Agostina Pedraza y María Ramallo murieron en un incendio en Bouwer. Sus familias denuncian demoras y piden investigar responsabilidades.
A casi dos meses del incendio en la cárcel de Bouwer, en Córdoba las familias de las dos internas fallecidas exigen justicia y una investigación profunda. Denuncian presuntas demoras en la evacuación y posibles fallas en los protocolos de seguridad.
Las víctimas fueron identificadas como Agostina Guadalupe Pedraza, de 25 años, y María Flavia Ramallo, de 33. Ambas se encontraban alojadas en una celda de aislamiento cuando se desató el fuego, en la madrugada del 20 de diciembre de 2025.

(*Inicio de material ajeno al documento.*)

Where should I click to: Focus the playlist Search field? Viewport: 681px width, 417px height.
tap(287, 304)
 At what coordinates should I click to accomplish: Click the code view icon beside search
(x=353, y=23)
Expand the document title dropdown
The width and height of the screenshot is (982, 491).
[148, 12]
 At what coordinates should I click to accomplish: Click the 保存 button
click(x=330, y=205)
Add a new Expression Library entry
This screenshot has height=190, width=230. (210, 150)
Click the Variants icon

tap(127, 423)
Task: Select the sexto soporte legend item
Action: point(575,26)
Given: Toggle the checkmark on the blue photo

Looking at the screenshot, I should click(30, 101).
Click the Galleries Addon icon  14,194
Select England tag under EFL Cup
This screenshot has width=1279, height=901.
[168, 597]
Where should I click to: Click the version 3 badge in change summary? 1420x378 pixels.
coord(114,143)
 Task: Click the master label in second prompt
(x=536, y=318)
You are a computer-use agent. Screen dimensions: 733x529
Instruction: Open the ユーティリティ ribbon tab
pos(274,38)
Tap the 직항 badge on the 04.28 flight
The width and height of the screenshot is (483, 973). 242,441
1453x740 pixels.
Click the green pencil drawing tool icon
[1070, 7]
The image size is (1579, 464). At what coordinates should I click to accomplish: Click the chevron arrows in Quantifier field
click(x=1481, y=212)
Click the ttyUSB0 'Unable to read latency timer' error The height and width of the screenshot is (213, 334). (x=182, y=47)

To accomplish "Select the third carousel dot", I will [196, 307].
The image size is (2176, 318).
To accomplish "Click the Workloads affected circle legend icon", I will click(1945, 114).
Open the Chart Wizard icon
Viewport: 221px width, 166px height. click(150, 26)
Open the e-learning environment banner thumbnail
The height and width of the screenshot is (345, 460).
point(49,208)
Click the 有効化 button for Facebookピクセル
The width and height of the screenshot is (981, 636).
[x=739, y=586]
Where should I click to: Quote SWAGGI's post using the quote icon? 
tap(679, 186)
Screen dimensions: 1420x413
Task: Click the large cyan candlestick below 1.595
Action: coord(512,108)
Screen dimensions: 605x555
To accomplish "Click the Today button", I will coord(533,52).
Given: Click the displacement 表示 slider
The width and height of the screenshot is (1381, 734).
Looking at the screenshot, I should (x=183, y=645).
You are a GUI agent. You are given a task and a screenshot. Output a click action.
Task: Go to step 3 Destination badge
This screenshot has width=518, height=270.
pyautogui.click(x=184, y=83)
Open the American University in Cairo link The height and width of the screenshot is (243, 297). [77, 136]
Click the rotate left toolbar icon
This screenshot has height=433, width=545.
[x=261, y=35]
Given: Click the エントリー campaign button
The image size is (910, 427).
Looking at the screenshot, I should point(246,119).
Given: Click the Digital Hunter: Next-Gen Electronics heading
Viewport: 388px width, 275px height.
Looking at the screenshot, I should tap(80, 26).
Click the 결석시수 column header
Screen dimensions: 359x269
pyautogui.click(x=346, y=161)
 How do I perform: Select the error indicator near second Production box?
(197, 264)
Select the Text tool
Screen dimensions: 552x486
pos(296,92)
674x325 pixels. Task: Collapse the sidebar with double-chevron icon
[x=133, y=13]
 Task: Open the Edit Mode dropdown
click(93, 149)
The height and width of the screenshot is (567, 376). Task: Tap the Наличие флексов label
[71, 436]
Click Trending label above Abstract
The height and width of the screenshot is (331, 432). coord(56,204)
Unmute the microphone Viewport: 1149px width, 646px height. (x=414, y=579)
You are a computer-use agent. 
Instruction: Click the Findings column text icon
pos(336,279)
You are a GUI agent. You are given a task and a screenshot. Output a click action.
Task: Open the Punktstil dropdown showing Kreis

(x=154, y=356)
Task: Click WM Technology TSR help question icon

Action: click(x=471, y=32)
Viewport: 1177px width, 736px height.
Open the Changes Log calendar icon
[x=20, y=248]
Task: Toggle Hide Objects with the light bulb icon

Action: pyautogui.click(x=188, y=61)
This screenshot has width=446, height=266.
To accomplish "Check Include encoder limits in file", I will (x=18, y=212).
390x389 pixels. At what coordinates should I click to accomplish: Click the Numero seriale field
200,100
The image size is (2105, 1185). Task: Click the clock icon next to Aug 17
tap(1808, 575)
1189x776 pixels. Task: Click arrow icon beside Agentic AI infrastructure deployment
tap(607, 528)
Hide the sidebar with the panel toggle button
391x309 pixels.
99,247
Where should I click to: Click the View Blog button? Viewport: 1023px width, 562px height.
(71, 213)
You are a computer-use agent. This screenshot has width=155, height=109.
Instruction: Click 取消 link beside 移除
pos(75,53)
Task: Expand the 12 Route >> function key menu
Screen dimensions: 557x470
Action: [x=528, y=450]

La madre de Pedraza, Valeria Soledad Romero, solicitó formalmente ser querellante en la causa y reclamó que se esclarezca lo ocurrido. Según la representación legal, la joven estaba bajo custodia del Estado provincial sin condena firme y había sido trasladada para estar más cerca de su familia durante las fiestas.
Los familiares apuntan a una combinación de factores que habría convertido la celda en una trampa mortal: colchones inflamables, un presunto encendedor y matafuegos que no funcionaban. A esto se suma la sospecha de una demora en la apertura de las puertas por parte del personal penitenciario.